𝐵𝑖𝑟 𝐶̧𝑖𝑓𝑡 𝐾𝑎𝑛 𝐶̧𝑎𝑛𝑎𝑔̆𝚤

279 23 6
                                    

Selamlaaarrr
Efso bir bölümle burdayım
Uykusuzluktan ölüyom o yüzden yazım hatası olabilir kusura bakmayınn

Bölümleri oylamayı da unutmayın haa 😉😉
39. Sıralamaya gelmişiz vampir kategorisinde hepinize teşekkürleerrr

İyi okumalarrrr

🩸

Güneş batmaya yüz tutmuşken etraftaki tozlar onun camdan içeri süzülen ışıklarıyla parlıyorlardı. Daha yeni yeni zeminlere tutunmuşken odaya giren iki kişiyle tekrar havalanmışlardı.

Neredeyse yıkılan duvardan ve hasar görmüş ahşaplardan kaynaklanan tozlar odanın her yerindeydi. Burası resmen bir harabeye dönmüştü. İlaç şişeleri paramparçalardı, kitaplar yerlere saçılmıştı, demirden örülmüş yatak ise kullanılamayacak hâldeydi. Bunlar yetmezmiş gibi her yerde kurumuş kan lekeleri vardı. Mide bulandırıcılardı.

Jungkook yerdeki bir kitabı eğilip parmaklarıyla kavradı ve kitabı sallayarak üzerindeki tozlardan kurtardı. Şişelere dikkat ederek masanın üzerine indirdi. Taehyung'un onu saklamaya çalıştığı kapağı paramparça olmuş dolabı gördüğünde ise istemsizce o geceye geri döndü. Andan kurtulmak istercesine kafasını hızla iki yana salladı.

Rahatsız olduğunu farkeden Taehyung elindeki cam parçasını yere fırlatıp yanına yaklaştı. O da ne kadar korktuğunu hatırlayabiliyordu. Bir anlığına bile olsa Jungkook'u kaybedeceğini sanmıştı. Öfkelenmişti, gücünü kullanmak zorunda kalmamıştı uzun zamandır. Bu onu yenilmiş gibi hissettirmişti. Evet ona yenilmişti.

Elini omzuna attı ve bu odada artık bir ümit kalmadığına karar vererek Jungkook'u da kapıya doğru itti. Onu odadan çıkartıp ardından kendi de çıktıktan sonra odanın kapısını kapattı. Orayı görmek bile istemiyordu. "Salonda kalabili-"

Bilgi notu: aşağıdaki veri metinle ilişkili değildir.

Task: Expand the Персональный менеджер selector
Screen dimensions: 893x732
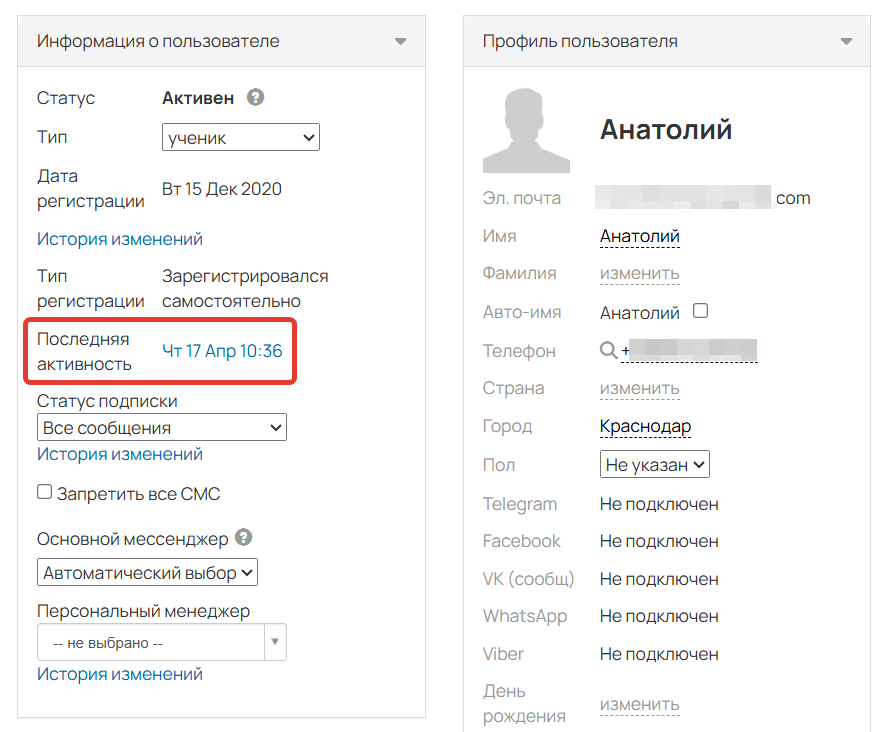Action: (275, 642)
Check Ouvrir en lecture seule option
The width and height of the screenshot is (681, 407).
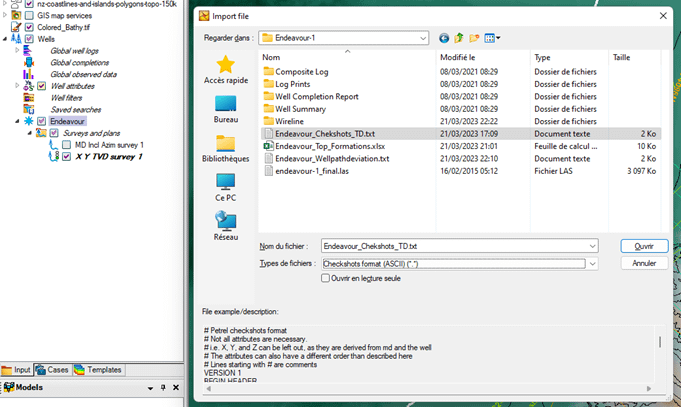pos(326,278)
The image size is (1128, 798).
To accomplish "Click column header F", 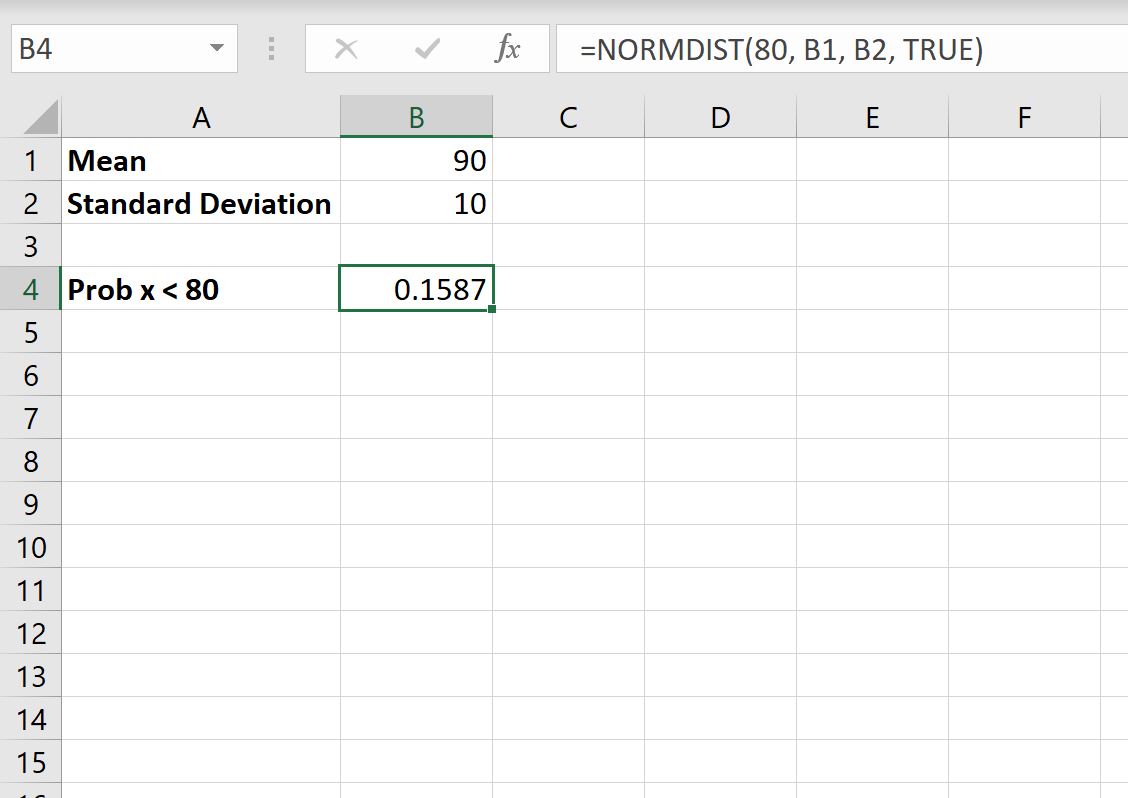I will tap(1023, 116).
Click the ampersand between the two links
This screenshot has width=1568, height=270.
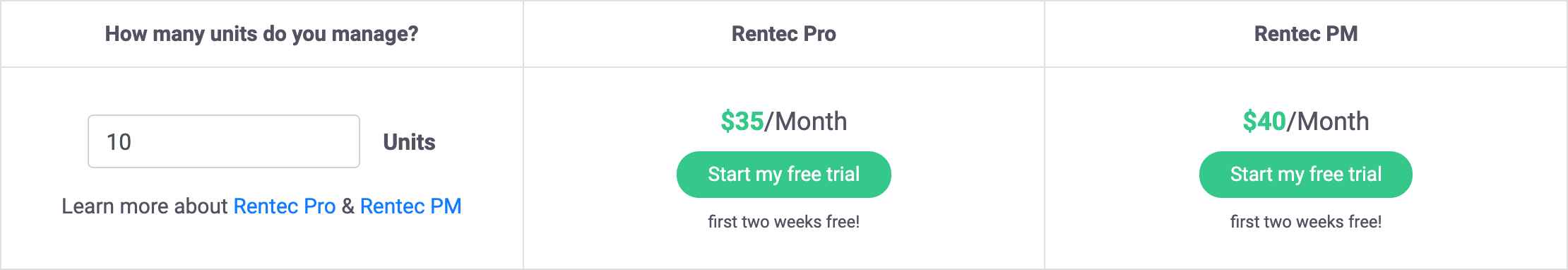point(348,206)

"Gücünü neden sevmiyorsun?"

Bakışları sürekli yerde gezinen Jungkook şimdi direkt Taehyung'a bakıyordu. Bu bir vampir için mükemmel bir özelik değil miydi? Herkesten daha farklı ve güçlüydü ve bu onun üstünlüğünü sağlayabilirdi. Neden sevmiyordu peki? Buna rağmen neden onu kullanmak istemiyordu?

"Bana artık insan olmadığımı hatırlatıyor." dedi Taehyung ilgisizce ve salona doğru yöneldi. Fakat Jungkook ısrarcıydı.

"Sadece bu yüzden olamaz." Taehyung'un ona kızıp sinirleneceğini biliyordu. Ama artık buna katlanamıyordu. Birliktelerse onun hakkında bir şeyler bilmek zorundaydı artık. Taehyung'un sakladığı çok fazla şey vardı. Ona hiç anlatmadığı, hiç konusunu açmadığı belki de açmaktan korktuğu şeyler bile vardı. Böyle olmasını istemiyordu. Onu tanımak, bir sorunu varsa yardım etmek istiyordu. Fakat Taehyung yardım etmesine izin vermiyordu.

"Artık bir şeyleri bilmeme izin verir misin? Neden hiç konuşmuyorsun? Seni tanıyamıyorum bir türlü. Önceden insan olduğunu bile arkadaşından öğrendim. Diğerlerinden farklı olduğunu da yeni yeni öğreniyorum." Ona bakmayan Taehyung'un dediklerini önemseyip önemsemediğini bilmiyordu. Fakat Jungkook onu önemsiyordu.

"Artık lütfen bir şeyler söyler misin?"

Taehyung aşağı bakan başını kaldırdı hafifçe, ona döndü ve sadece gülümsedi. Gülümsedi ve başını tekrardan eğip salona doğru yavaş adımlarına başladı.

Neden böyle yapıyordu? Neden ona hiçbir şey söylemiyordu? Böyle olmasından gerçekten bıktığını söylemesine rağmen neden hâlâ susuyordu? Çaresizce peşinden gitti Jungkook. Onu zorlamak aralarını bozmaktan başka hiçbir işe yaramazdı. Söylemiyorsa bir bildiği vardır diyerek geçiştirdi kendice.